- **WORK ORDER**
Working through the data below, reproduce word for word the line with "Set Enforce custom list to Yes" and every line after it, both ends included, and omit the pictures.

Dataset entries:
..............................

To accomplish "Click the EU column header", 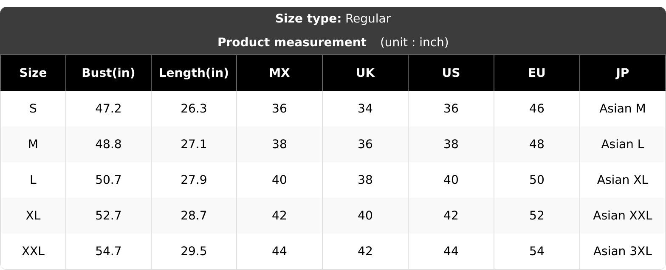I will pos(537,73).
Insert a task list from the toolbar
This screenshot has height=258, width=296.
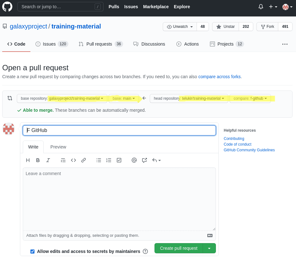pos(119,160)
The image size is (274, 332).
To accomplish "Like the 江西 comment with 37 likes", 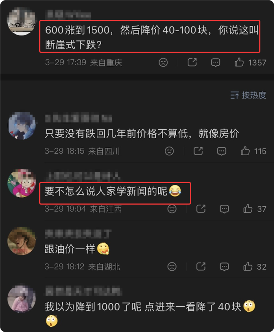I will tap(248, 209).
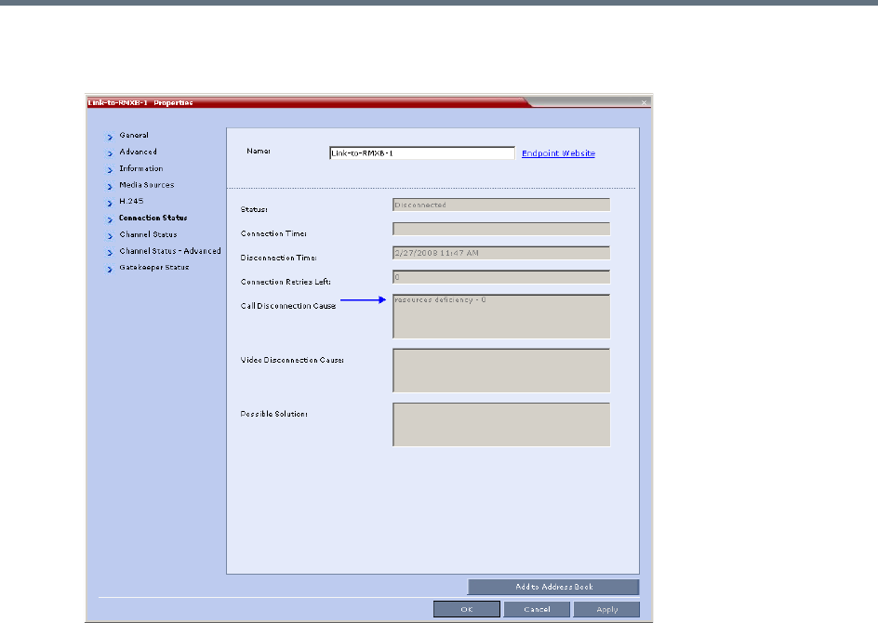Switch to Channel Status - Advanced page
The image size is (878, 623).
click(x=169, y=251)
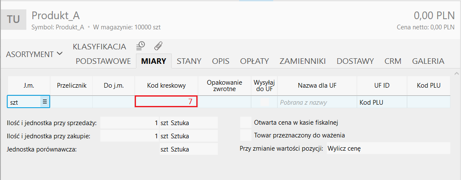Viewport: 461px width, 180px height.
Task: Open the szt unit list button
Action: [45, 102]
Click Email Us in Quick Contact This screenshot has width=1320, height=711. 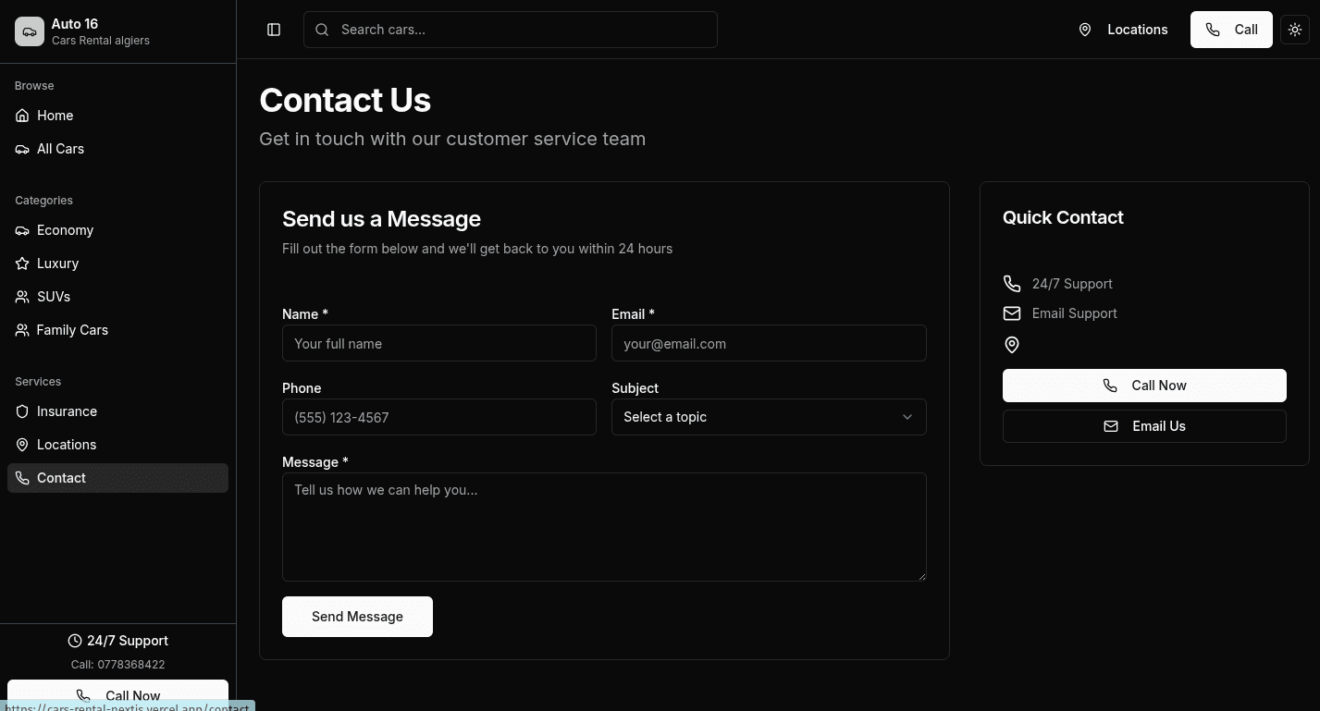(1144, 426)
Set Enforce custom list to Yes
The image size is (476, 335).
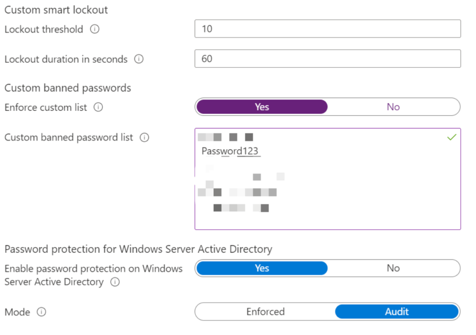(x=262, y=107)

..............................

- **PROBLEM SOLUTION**
Set Enforce custom list to Yes
The image size is (476, 335).
(x=262, y=107)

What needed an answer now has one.